Leigh Day client lodges complaint against Moussa Koussa and UK security services

Sami al-Saadi with his daughter Khadija in Tripoli. Photograph: Marco Longari/AFP

18 November 2011

Leigh Day & Co, together with Reprieve, are representing Libyan citizen Sami al Saadi (also known as Abu Munthir), an opponent of Colonel Gaddafi’s regime who was ‘rendered’ along with his wife and four young children to Libya by British security services in 2004.  Mr al Saadi has already instructed Leigh Day to begin legal action against the UK Government over its role in his ordeal.  He has now asked London’s Metropolitan Police to investigate charges of conspiracy to torture.

Reprieve, has written to the Metropolitan Police to inform them of the family’s wish to lodge a complaint against UK security services – in particular former MI6 counter-terror director Mark Allen – as well as Gaddafi’s former security chief, Moussa Koussa. Copy of the letter here.
 
Evidence of the mistreatment of Mr al-Saadi, his wife, and four children all aged 12 or under at the time emerged earlier this year after documents were found in the wake of the Libyan revolution, showing the UK’s key organisational role in the case. Letters were also found showing a close relationship between Moussa Koussa and ‘Mark in London’, thought to be Mark Allen.
 
After being forcibly returned to Libya in a joint British-US operation, Mr al-Saadi was imprisoned and tortured by Gaddafi’s regime over several years, during which time he was also visited and questioned by British and US intelligence officers. His wife and children were held in prison for months, in constant fear for their lives.
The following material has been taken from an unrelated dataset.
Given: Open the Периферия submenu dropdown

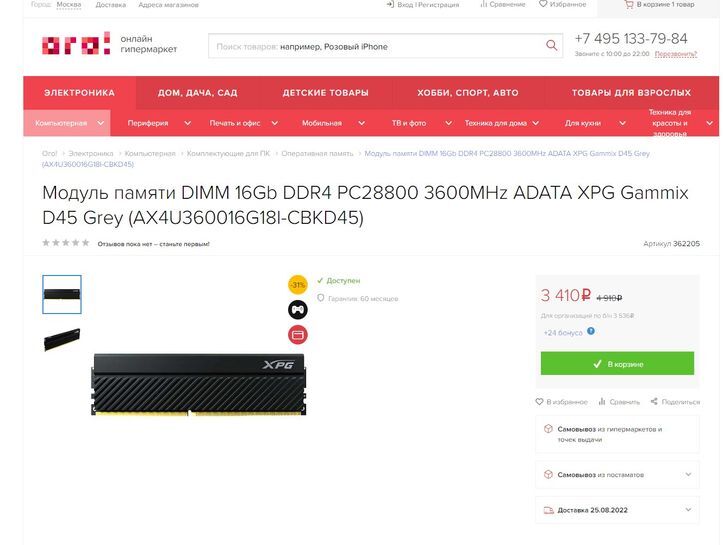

Solicitor Rosa Curling who represents the al Saadi family said:

“It is important that the truth comes out about what involvement the UK intelligent services had in the rendition and torture of our clients. Foreign Secretary William Hague said recently that he wants to 'draw a line' under UK complicity in torture and rendition. That can only be done once the truth about our government's role on the murky transactions which resulted in Mr al Saadi and his family being sent to Libya to be tortured and imprisoned by Gaddafi’s security services has come out. The way the Detainee Inquiry has been set up means it will not be able to get to the bottom of the allegations. Our clients hope the Police investigation might be able to instead."